About twenty years ago, I was asked to type out something on a duplicating skin (the way to do copies before photocopiers became an everyday machine), and to do this I needed a different typewrite to the little one I had. There was a spare one at the church, which I could borrow, but it weighed a ton weight to carry, we had no car, so someone was asked to deliver it here for me. I naturally invited him in when he came with it, and that was the start of a friendship between him and his wife and my parents and myself.
Over the years they became very good friends, the sort who would do anything for you – and did.
I`m so grateful to them, especially for during the time my Dad was ill they used to take him to his hospital appointments and help in any way they could.

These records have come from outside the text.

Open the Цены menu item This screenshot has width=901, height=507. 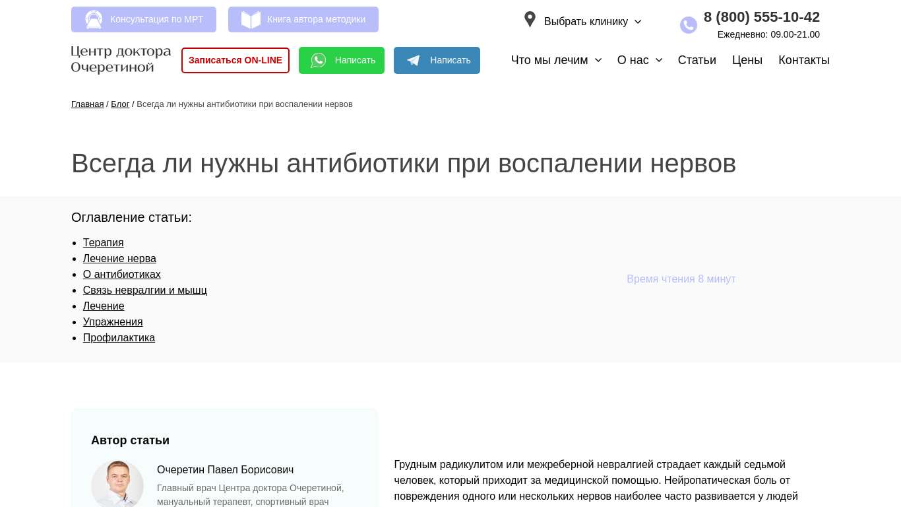point(747,60)
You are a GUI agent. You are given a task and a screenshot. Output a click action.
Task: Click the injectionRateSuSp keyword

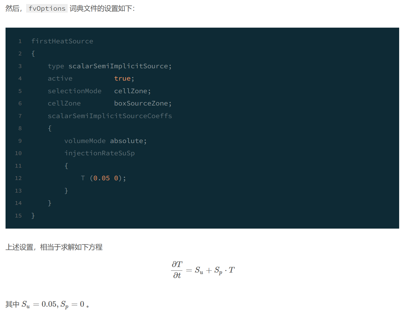tap(99, 153)
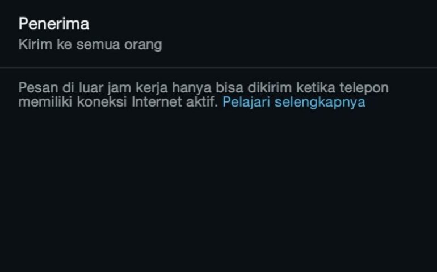Choose the Penerima row to edit recipients
Screen dimensions: 437x272
tap(219, 33)
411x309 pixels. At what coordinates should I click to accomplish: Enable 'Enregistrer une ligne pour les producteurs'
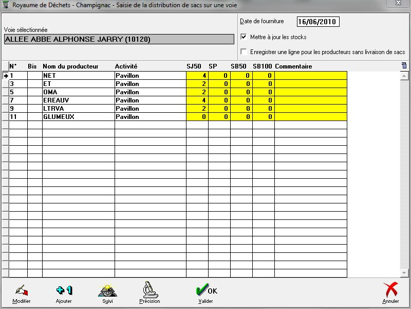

Ivy would come and keep my mother company, would go with her to various appointments she had. She kept an eye on my mother for me whilst I had my first ever holiday away on my own, and on subsequent holidays. Nothing was too much trouble for her. When I was organising a sale or event at the church she was always willing to help, and did so so cheerfully too.
She didn`t treat me just as my parents daughter, but as a person in my own right. And that meant a lot.
We visited them a few months ago, and she took me to see a conservatory they`d had built and the chairs they`d bought for it, and as the two of us sat in there, she said to me, “we thought we`d have it built, so that we can make the most of what we have”. At the time I sensed there was something behind her words by the way she said it. I wonder now whether she knew then that she was ill.
Now, today I`ve attended her memorial service. I usually shy away from attending funerals and that type of service, but I wanted to be there today. It was a very moving time, and I found tears rolling from my eyes several times during the service. But, I am thankful for having known her.
And it was all through one typewriter!